» **本文抜粋**:
++++

白血病や悪性リンパ腫、多発性骨髄腫など、血液がんの最新の治療・ケアについて解説。今回は免疫療法を取り上げます。免疫チェックポイント阻害剤、CAR-T療法のしくみを紹介します。

免疫チェックポイント阻害剤のしくみ

 「免疫」とは身体のなかで、「自己」でない「異物」の侵入を防いだり、侵入してきた「異物」を排除したりする抵抗力のしくみのことをいいます。この免疫のしくみを利用してがん治療に活かす免疫療法が、現在がんの治療で広く行われている外科治療、化学療法、放射線治療、緩和治療に続く「第5のがん治療」として研究開発が進んでいます。

 がん細胞は、免疫細胞の表面にある「免疫チェックポイント」というタンパク質に攻撃を抑制する偽の命令(シグナル)を送り、免疫による監視を逃れていることがわかってきました。

 免疫チェックポイント阻害剤は、がん細胞が偽の命令を出すしくみを防ぐことで、間接的にがん細胞の周囲にある免疫細胞が正しくがん細胞を攻撃するように仕向けます(図1)。

図1 免疫チェックポイント阻害剤のしくみ

図1 免疫チェックポイント阻害剤のしくみ

 すでに血液がんの領域では、2018年にノーベル生理学・医学賞を受賞された本庶佑(ほんじょ・たすく)先生が発見されたPD-1という分子をターゲットとした2種類の免疫チェックポイント阻害剤(ニボルマブ、ペムブロリズマブ)が、再発・難治性のホジキンリンパ腫に有用性が示されています。

++++

» **データの抜粋**:
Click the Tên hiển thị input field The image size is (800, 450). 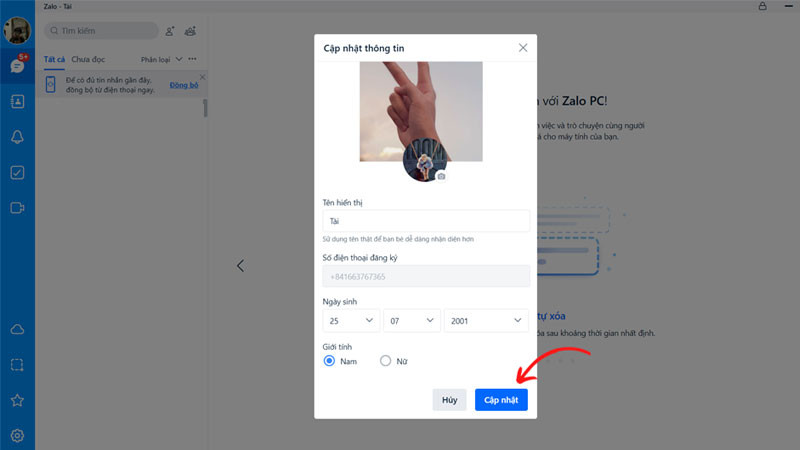(426, 221)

++++

血液がんの免疫療法についての文章を、最後の文のあとから書き継いでください。

» **解答文**:
 他がん腫では「免疫チェックポイント」を担うCTLA-1やPD-L1など他の分子をターゲットとした多くの薬剤が承認され、免疫チェックポイント阻害剤どうしの併用療法も、悪性黒色腫や腎細胞がんなどで有用性が示されています。

実臨床に導入されつつあるCAR-T療法

 また、キメラ抗原受容体T細胞(CAR-T)療法も次世代の免疫療法として注目されています。 CAR-T療法では、患者の血液を採取し、その中から免疫細胞(T細胞)を分離し、体外で遺伝子組換えを行い、細胞表面にキメラ抗原受容体(CAR)と呼ばれるタンパク質を産生します。
 この細胞に、CD19と呼ばれるB細胞に特異的に認められる抗原をターゲットとする命令を植えつけて、患者の体内に戻すと体内でさらに細胞が増殖し、加工されたCARの指示に従って血液がん細胞を認識・攻撃します(図2)。